Create a box and whisker plot to compare data analysts vs data scientists, in work setting and experience level compared to salary. Using the queries above.

# Create a Box and Whisker plot for Experience Level and work setting For each Job Title
plt.figure(figsize = (15,5))

# Design and Plotting first box and whisker
plt.subplot(121)
sns.boxplot(data = job_sorted, x= 'experience_level', y = 'salary', hue = 'job_title')
plt.xlabel('Experience Level')
plt.ylabel('Salary')

# Design and plotting second box and whisker 
plt.subplot(122)
sns.boxplot(data = job_sorted, x= 'work_setting', y = 'salary', hue = 'job_title')
plt.xlabel('Work Setting')
plt.ylabel('Salary')

# Show Plot
plt.show()

A box and whisker plot was created to visually compare the salary distribution of data analysts and data scientists. From the plots we can gauge that data analysts have 3 major outliers in the upper quartile, that could skew the insights. From the plot we can determine that data scientists have a much higher ceiling for potential salaries than data analysts.

# Creating a Box and Whisker plot for salaries for both Data Analyst and Data Scientist
plt.figure(figsize = (5,5))

# Design and plotting
sns.boxplot(data = job_sorted, x = 'job_title', y ='salary', hue = 'job_title')
plt.xlabel('Job Title')
plt.ylabel('Salary')

# Show Plot
plt.show()

Conclusion:

This project delved in a data job dataset from kaggle, to equip students and people exploring a change in career path with valuable insights into career paths in data analysts vs data scientists.

Key findings:

· Salary: Our analysis revealed that entry-level data scientists offer a steeper initial earning potential, with an average salary nearly $20,000 higher than entry-level data analysts. However, it's important to consider the potential need for additional education in data science compared to data analysis.

·Remote Work: Remote work opportunities appear more prevalent in both data fields, potentially driven by companies seeking top talent from a wider geographical pool and offering greater work-life balance.

· Career Progression: The significantly higher number of senior data scientists compared to data analysts suggests either a greater frequency of promotions within the data science track or data analysts transitioning to these roles later in their careers. Further investigation into career paths would be valuable.

Dataset Considerations:

· Outliers: The presence of outliers in the data analyst salary data and the unexpected pattern observed in mid-level vs. senior data scientist salaries highlight the potential limitations of sample size.

·Limited Part-Time Data: Due to the small sample size of part-time employees, drawing conclusive insights will be unreliable.

Overall, this project provided a compelling starting point for understanding the data analyst and data scientist career paths.
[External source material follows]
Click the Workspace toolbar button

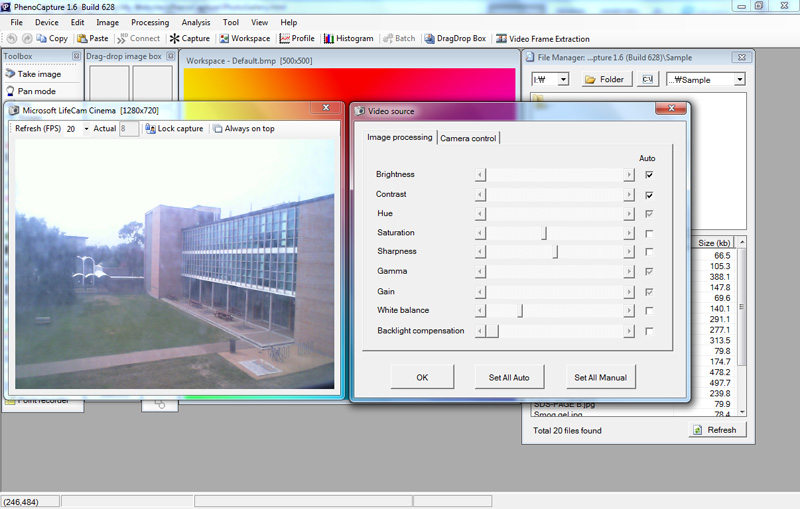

By addressing data limitations and expanding the geographical scope and the scope of investigation, future analysis can offer even more conclusive insights to help students in their career paths.

This was a great opening project in python reports on data driven analysis. Improvements are needed in more in depth analysis, such as looking for correlation in the data. But I have gained a great understanding of pandas, Seaborn and Matplotlib from this project.